That’s particular quote has some interesting wrinkles that will get to a bit later, but in both of these texts they seem to imply sequential kalpas, that is kalpas that happened one after the other and the space in between kalpas where these spirits carry on existing, and potentially could also do different things each kalpa. The quotes about Molag Bal being the chief of the Dreugh is telling here; he’s not anything to do with any races on Tamriel in this particular kalpa; he’s a Daedric prince and thereby disconnected from creation. So that implies that you could have Et’ada with different roles happening between kalpas.

However, that almost doesn’t make sense to me, if we think about how time works in The Elder Scrolls. It feels like there’s some sort of supra-time going on, if time only begins when Akatosh forms, time begins, and everything is finalised when Lorkhan gets his heart ripped out. If this is so, then before the formation of Akatosh, you’re in essence functioning in a permanent dragon break. As we talked about last time, this means that everything happens at once, everything is acausal. You don’t really have sequential events because you don’t have cause and effect anymore, but all these texts seem to imply sequential kalpas, that the events between kalpas take into account the stuff that’s happened before in either the previous kalpas or the time between calipers, which is very odd.

We do however, have a quotes that kind of cements this from Michael Kirkbride, he explicitly said in a forum post that:

“The Dawn Era was the End of the Previous Kalpa. The new Kalpa begins with the first day of the Merethic Era.”

However, I keep on coming back to the notion of the Dawn Era is a time without time, particularly as the the Marukhati Selectives dragon break is called the Middle Dawn.

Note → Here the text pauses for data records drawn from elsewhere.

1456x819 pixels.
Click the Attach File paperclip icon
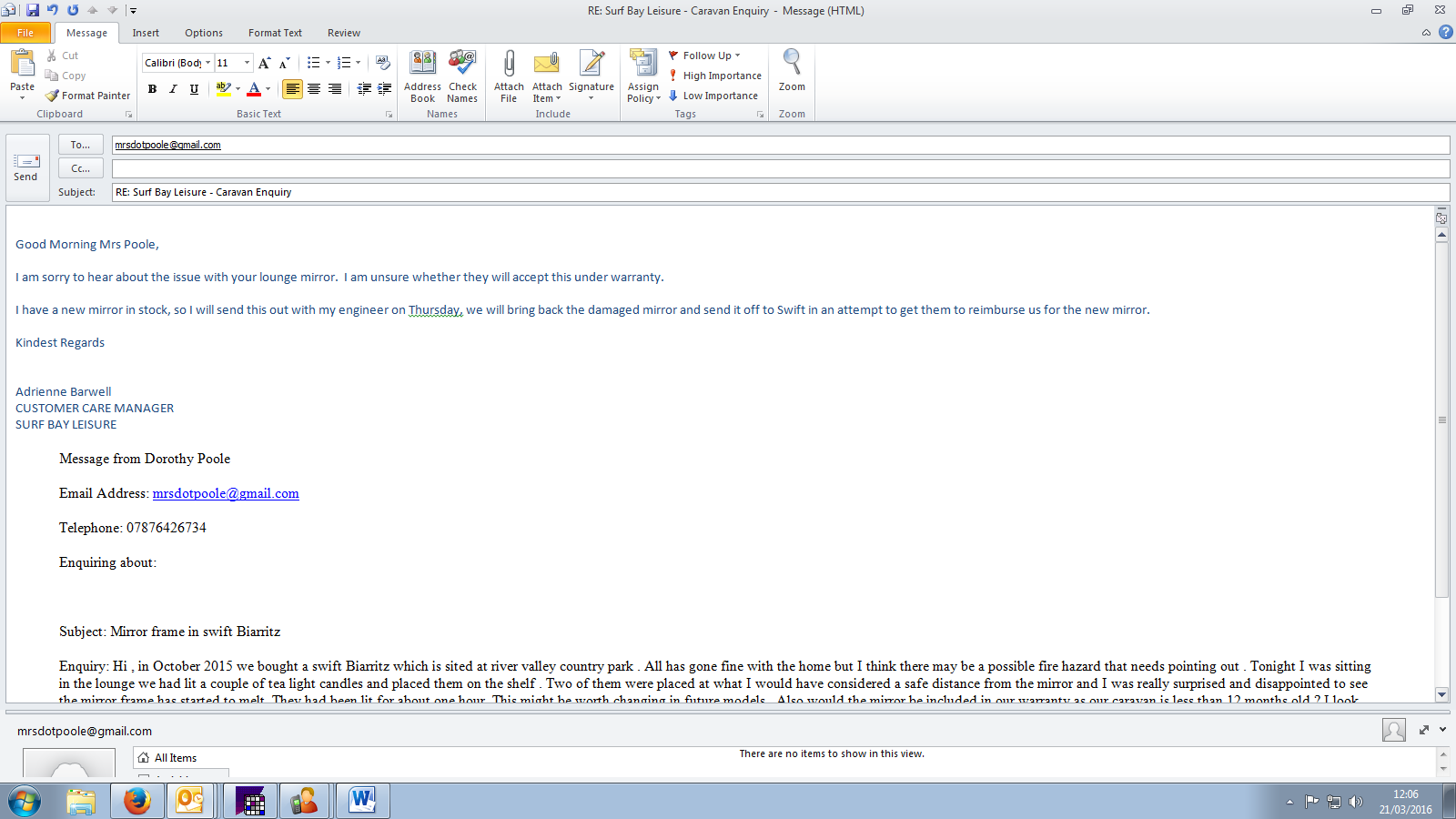point(509,65)
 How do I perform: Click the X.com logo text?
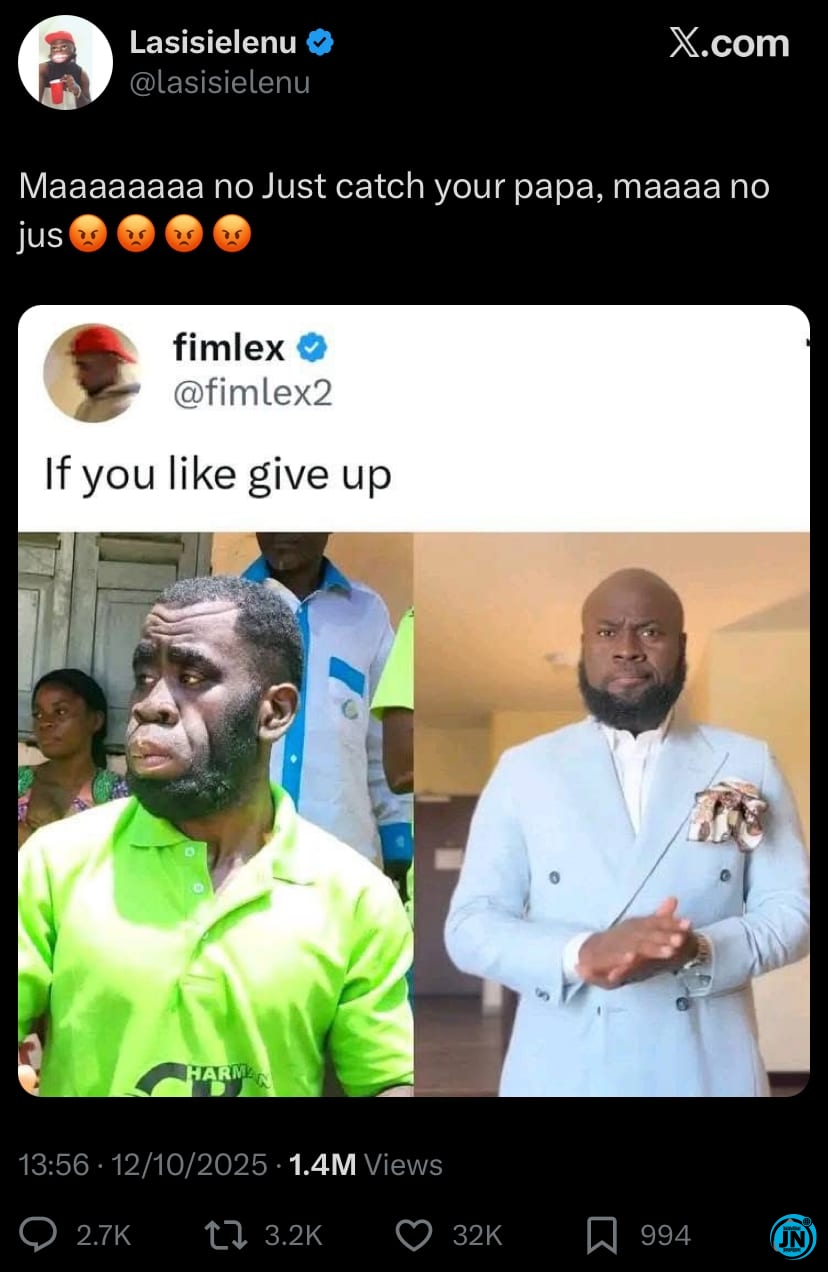click(x=729, y=44)
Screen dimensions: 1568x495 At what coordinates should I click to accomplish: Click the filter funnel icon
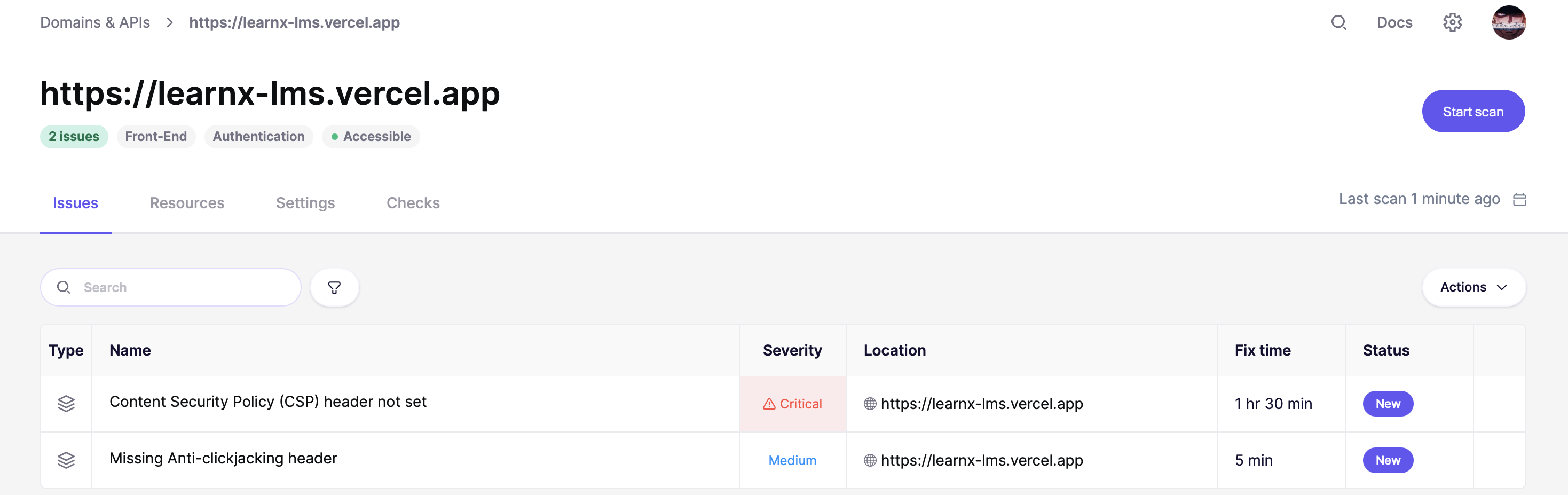pos(334,287)
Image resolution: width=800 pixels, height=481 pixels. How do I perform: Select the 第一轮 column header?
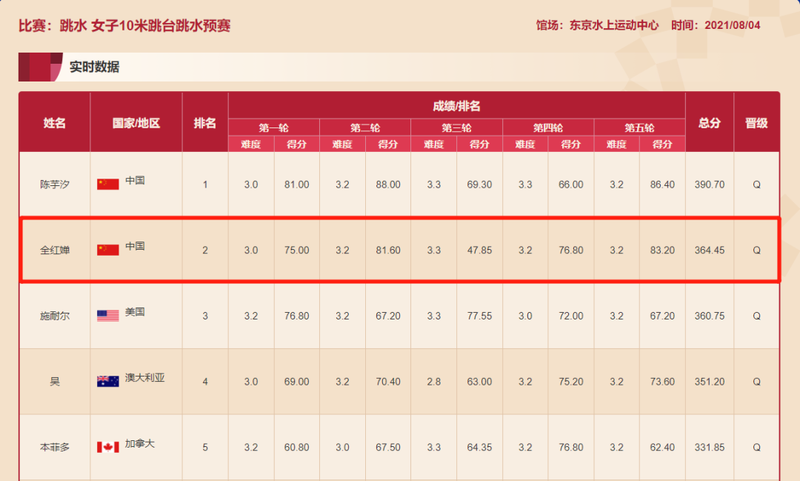coord(273,128)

So is that particular narrative confusion is not really resolved this point, but I’m resigned to the fact that calipers have to be sequential. But, as stated that doesn’t make a huge amount of sense to me.

Are kalpas Parabolas?

I’m going to talk about the things that result from that sequential nature of kalpas in a little while. But I first of all wanted to flag a potential consequence of that last quote, that if you think about the Dawn Era, and the Merethic Era being the point of overlap between kalpas. The Imperial Library has an absolutely fascinating thread that was posted up some time ago by Lady Nerevar that presents a model of kalpas as parabolas. She proposed that ever since the Convention, the amounts of magic in Tamriel has been decreasing, and then it reaches a low point with the Oblivion Crisis. And with Oblivion, Daedra erupting back onto Tamriel and and starting to potentially merge all those various bits of the Aurbis back together, then magic starts to gradually get reintroduced.

You can sort of see this in how history’s been within Tamriel; if you look at the First Era you had marvels like people trying to reach Atherius, and doing various things with the Dreamsleeve. You had the Battlespire, which was an Imperial pocket realm of Oblivion, which is gone as of the fourth era, and you then have the return of the dragons, these much more mythical creatures coming back and doing an awful lot of things to shake up the stability that lack of magic brings to Tamriel.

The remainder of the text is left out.